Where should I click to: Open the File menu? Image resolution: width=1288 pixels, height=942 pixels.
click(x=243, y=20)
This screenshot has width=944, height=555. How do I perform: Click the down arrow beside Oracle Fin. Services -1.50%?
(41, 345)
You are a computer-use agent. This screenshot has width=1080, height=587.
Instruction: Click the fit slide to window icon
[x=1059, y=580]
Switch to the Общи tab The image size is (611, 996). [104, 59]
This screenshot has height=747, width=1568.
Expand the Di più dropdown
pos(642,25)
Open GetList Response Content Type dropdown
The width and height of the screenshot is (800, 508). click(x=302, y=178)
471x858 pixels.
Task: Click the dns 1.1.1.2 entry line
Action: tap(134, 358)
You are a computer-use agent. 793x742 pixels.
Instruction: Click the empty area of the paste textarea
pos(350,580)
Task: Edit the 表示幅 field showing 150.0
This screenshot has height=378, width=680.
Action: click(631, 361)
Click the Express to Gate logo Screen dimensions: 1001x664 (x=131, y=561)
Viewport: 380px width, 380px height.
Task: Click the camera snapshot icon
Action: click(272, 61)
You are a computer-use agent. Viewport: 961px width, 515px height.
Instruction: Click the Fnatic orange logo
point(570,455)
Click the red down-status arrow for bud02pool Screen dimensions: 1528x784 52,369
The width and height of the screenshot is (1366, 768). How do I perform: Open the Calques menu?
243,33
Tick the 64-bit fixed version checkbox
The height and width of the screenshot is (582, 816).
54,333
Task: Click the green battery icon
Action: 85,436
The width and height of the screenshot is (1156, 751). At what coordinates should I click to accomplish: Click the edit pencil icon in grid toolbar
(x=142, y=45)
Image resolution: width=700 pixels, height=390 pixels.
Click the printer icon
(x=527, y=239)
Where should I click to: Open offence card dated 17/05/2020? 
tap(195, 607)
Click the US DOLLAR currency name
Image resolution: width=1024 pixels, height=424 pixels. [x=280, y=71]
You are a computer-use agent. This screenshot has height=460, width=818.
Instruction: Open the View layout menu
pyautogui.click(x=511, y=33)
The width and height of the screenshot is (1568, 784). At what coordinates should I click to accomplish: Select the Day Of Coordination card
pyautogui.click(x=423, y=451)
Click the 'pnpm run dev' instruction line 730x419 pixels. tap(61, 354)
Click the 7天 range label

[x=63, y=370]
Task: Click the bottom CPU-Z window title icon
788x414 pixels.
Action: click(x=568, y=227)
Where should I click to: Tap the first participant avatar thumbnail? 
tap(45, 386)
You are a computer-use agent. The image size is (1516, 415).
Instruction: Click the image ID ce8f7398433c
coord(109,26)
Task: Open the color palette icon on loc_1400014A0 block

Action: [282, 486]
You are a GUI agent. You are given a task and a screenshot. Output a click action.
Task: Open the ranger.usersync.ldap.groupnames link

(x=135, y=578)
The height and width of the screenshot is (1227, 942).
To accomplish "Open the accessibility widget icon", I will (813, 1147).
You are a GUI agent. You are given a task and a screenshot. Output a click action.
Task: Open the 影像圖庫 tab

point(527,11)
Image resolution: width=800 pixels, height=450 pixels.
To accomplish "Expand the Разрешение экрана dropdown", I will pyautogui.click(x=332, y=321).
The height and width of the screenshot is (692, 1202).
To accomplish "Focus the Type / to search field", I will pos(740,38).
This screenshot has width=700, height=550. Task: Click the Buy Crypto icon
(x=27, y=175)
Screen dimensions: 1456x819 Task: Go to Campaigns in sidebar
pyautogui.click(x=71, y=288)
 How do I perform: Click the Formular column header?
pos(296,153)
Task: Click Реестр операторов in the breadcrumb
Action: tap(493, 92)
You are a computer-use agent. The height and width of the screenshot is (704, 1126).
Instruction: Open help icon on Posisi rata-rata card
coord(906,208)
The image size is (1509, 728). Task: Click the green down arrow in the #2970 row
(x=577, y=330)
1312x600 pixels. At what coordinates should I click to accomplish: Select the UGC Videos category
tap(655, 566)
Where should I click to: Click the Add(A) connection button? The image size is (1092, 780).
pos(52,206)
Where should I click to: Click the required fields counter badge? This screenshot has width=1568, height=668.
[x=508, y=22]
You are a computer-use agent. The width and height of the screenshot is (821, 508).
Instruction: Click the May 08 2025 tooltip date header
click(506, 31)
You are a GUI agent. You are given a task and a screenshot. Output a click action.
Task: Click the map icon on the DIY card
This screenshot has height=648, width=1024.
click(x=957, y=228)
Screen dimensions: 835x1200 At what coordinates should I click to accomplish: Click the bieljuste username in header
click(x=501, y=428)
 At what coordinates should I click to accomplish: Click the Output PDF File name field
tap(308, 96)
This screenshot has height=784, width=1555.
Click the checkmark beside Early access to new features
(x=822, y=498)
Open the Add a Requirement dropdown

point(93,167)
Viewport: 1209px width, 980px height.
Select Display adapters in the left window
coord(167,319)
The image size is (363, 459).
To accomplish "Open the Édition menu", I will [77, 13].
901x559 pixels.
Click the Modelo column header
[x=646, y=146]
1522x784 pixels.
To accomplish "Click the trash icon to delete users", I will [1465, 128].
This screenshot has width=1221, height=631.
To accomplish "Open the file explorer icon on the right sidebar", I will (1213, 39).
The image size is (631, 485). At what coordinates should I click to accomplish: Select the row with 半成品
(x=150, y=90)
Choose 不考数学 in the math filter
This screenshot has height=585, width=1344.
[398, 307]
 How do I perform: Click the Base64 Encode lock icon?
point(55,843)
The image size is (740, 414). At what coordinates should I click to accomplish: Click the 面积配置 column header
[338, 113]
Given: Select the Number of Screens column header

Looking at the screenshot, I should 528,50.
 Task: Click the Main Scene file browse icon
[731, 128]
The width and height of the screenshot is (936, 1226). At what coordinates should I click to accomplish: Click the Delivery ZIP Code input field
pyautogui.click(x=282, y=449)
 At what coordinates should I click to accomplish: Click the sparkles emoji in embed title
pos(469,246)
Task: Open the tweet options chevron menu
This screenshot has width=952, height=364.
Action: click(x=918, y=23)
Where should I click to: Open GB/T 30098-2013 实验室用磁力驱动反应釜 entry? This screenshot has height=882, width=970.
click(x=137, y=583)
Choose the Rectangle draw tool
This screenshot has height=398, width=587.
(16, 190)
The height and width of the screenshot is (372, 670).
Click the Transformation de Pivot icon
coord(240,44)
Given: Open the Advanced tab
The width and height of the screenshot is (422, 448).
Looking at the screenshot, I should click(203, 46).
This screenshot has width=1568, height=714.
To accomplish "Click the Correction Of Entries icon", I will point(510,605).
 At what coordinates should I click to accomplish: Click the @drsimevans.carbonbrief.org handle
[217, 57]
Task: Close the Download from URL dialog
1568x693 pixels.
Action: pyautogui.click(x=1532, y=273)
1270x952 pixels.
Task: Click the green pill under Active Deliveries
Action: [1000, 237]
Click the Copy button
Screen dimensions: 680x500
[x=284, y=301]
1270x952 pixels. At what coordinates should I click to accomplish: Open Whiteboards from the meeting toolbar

+ + + + + + +

▸ **Task item**
All lines above that include the word "from" must be copied into the answer.

▸ **Written answer**
Task: Close the Download from URL dialog
1270x952 pixels. At what coordinates should I click to accomplish: Open Whiteboards from the meeting toolbar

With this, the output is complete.